## The problem
Rewrite the listing below so that "Screen dimensions" becomes "Display size" wherever it appears, with everything else left unchanged.

..............................

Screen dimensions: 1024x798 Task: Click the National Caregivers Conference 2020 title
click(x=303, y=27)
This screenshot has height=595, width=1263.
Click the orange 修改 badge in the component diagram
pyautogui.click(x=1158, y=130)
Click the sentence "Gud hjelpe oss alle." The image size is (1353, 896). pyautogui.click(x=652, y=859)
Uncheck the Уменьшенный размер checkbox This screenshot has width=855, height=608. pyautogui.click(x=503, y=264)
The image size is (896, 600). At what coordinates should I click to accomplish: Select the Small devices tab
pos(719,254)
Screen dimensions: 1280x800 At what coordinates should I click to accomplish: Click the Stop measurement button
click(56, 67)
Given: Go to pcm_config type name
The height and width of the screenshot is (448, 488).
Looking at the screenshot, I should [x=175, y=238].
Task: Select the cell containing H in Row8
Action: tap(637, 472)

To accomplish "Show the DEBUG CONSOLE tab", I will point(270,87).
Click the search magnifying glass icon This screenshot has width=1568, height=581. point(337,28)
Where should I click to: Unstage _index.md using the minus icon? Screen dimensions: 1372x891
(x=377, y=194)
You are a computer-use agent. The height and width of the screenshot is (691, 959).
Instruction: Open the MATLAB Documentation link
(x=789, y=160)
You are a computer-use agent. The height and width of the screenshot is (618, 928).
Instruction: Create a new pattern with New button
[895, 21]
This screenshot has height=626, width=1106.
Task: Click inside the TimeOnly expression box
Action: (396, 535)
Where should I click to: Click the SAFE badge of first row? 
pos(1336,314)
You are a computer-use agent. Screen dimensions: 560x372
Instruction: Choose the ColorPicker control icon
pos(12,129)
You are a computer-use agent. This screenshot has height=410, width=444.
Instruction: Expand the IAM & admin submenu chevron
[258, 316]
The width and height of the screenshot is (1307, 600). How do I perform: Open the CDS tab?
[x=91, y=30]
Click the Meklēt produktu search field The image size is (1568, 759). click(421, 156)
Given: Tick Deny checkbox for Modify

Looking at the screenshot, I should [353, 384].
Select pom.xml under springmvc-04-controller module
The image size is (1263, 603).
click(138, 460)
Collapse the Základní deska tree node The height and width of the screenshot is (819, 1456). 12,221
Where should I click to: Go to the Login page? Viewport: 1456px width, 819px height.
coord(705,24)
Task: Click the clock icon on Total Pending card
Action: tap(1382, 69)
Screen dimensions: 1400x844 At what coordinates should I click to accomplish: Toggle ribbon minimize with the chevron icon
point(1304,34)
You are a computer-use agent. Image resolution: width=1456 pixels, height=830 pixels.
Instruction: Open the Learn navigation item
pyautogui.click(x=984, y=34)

..............................

## Written solution
Display size: 1024x798 Task: Click the National Caregivers Conference 2020 title
click(x=303, y=27)
This screenshot has height=595, width=1263.
Click the orange 修改 badge in the component diagram
pyautogui.click(x=1158, y=130)
Click the sentence "Gud hjelpe oss alle." The image size is (1353, 896). pyautogui.click(x=652, y=859)
Uncheck the Уменьшенный размер checkbox This screenshot has width=855, height=608. pyautogui.click(x=503, y=264)
The image size is (896, 600). At what coordinates should I click to accomplish: Select the Small devices tab
pos(719,254)
Display size: 1280x800 At what coordinates should I click to accomplish: Click the Stop measurement button
click(56, 67)
Given: Go to pcm_config type name
The height and width of the screenshot is (448, 488).
Looking at the screenshot, I should [x=175, y=238].
Task: Select the cell containing H in Row8
Action: tap(637, 472)

To accomplish "Show the DEBUG CONSOLE tab", I will point(270,87).
Click the search magnifying glass icon This screenshot has width=1568, height=581. point(337,28)
Where should I click to: Unstage _index.md using the minus icon? Display size: 1372x891
(x=377, y=194)
You are a computer-use agent. The height and width of the screenshot is (691, 959).
Instruction: Open the MATLAB Documentation link
(x=789, y=160)
You are a computer-use agent. The height and width of the screenshot is (618, 928).
Instruction: Create a new pattern with New button
[895, 21]
This screenshot has height=626, width=1106.
Task: Click inside the TimeOnly expression box
Action: (396, 535)
Where should I click to: Click the SAFE badge of first row? 
pos(1336,314)
You are a computer-use agent. Display size: 560x372
Instruction: Choose the ColorPicker control icon
pos(12,129)
You are a computer-use agent. This screenshot has height=410, width=444.
Instruction: Expand the IAM & admin submenu chevron
[258, 316]
The width and height of the screenshot is (1307, 600). How do I perform: Open the CDS tab?
[x=91, y=30]
Click the Meklēt produktu search field The image size is (1568, 759). click(421, 156)
Given: Tick Deny checkbox for Modify

Looking at the screenshot, I should [353, 384].
Select pom.xml under springmvc-04-controller module
The image size is (1263, 603).
click(138, 460)
Collapse the Základní deska tree node The height and width of the screenshot is (819, 1456). 12,221
Where should I click to: Go to the Login page? Viewport: 1456px width, 819px height.
coord(705,24)
Task: Click the clock icon on Total Pending card
Action: tap(1382, 69)
Display size: 1400x844 At what coordinates should I click to accomplish: Toggle ribbon minimize with the chevron icon
point(1304,34)
You are a computer-use agent. Image resolution: width=1456 pixels, height=830 pixels.
Instruction: Open the Learn navigation item
pyautogui.click(x=984, y=34)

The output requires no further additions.